My motive for distance is not linked to escape. There was no boring suburb, no great
familial dysfunction that I needed to mediate with miles, but from a young age,
I knew I would leave home. My parents did it, and so would I. My first move was
mild and contained: a 2-hour flight or 20-hour drive to Southern California for
four short years. At the end, though, a country full of new cities opened up
and I found myself in Boston then New York. Three years later, I still find
myself a day’s worth of travel and three time zones away from my beloved city
and beloved family. In most every
way, this is the right choice for right now, but around the holidays—the most
family-oriented time of year—I take pause.
I start thinking about distance when seeing my family a few
times every year means two $50 cab rides, a $500 flight, a possible delay
because of weather, bad airport food at Newark and a pit in my stomach when I
have to say goodbye after a week. This is when I start to question whether it’s
worth it. Right now, the answer is
resoundingly yes, but I wonder if this yes will expire. The more enmeshed you get in a city—its
jobs, its friends, its men, its beauty—it becomes harder and harder to
leave. But the solution can’t be
to leave somewhere before you start to love it too much. That’s low-level
depravity. Then again, if you do
want to move back home, the window of opportunity might not be forever open. The Internet, iMessage and Skype give those of us living far away a false sense of closeness--like maybe we could do this forever. Even with cellphones, 4,000 miles is still 4,000 miles.

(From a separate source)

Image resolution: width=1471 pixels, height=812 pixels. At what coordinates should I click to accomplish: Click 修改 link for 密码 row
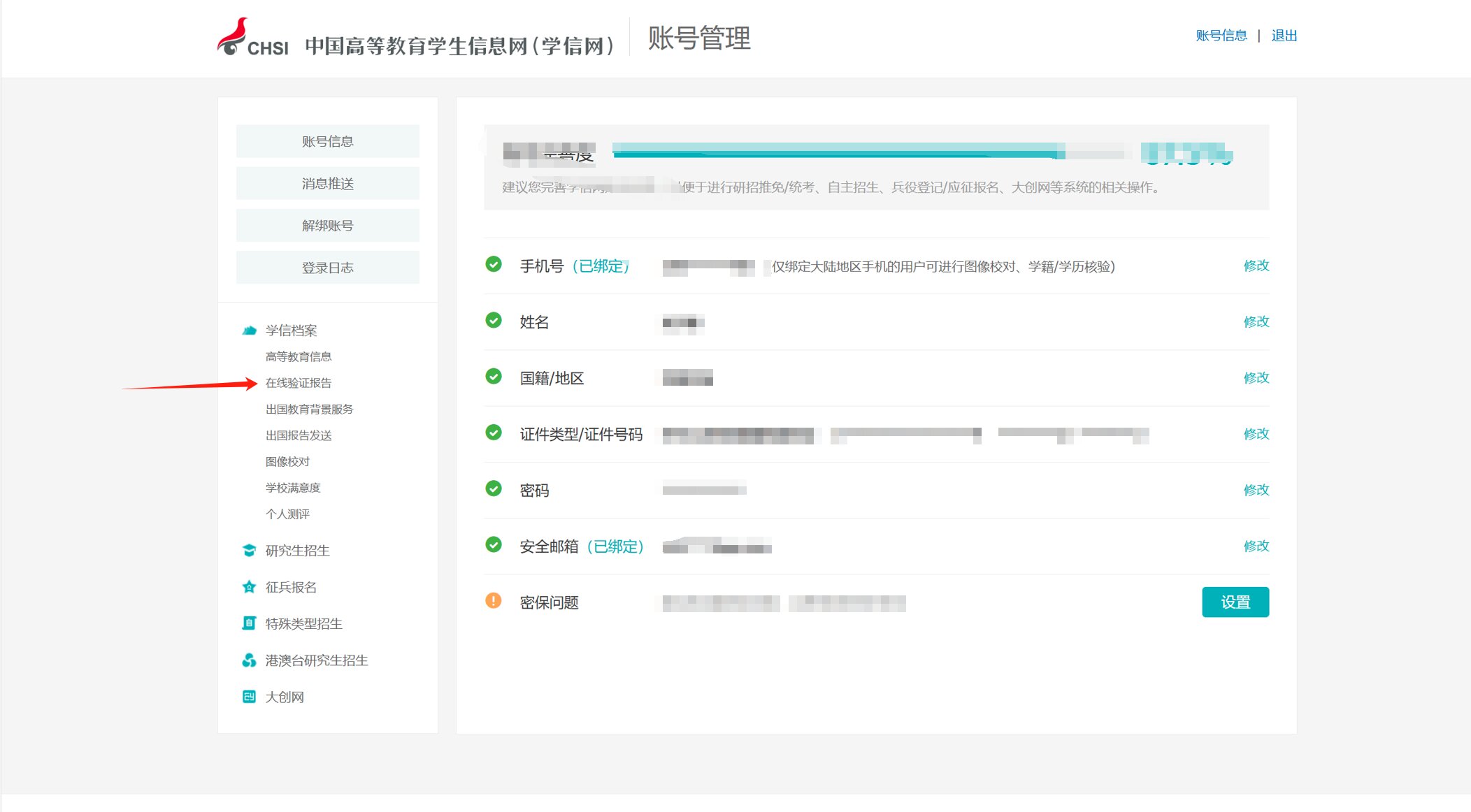click(x=1256, y=490)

It’s hit me recently that I can make the choice to live
close to my family, to make relatives a year-round presence, not a holiday
rarity. It’s weird to think that the decisions I make now have the power to
reverse a trend for the next generation. My parents don’t pressure me, but I
know it’s on their mind, too.
While they’re proud to have a daughter living in the big city, they’re
also wondering when she’s coming back. When I mention a new boy, my mom always
asks, half-teasing: “Is he Jewish?” Now she’s added on a more-pressing query: “Is he from the
West Coast?” If not, “How does he feel about Portland?”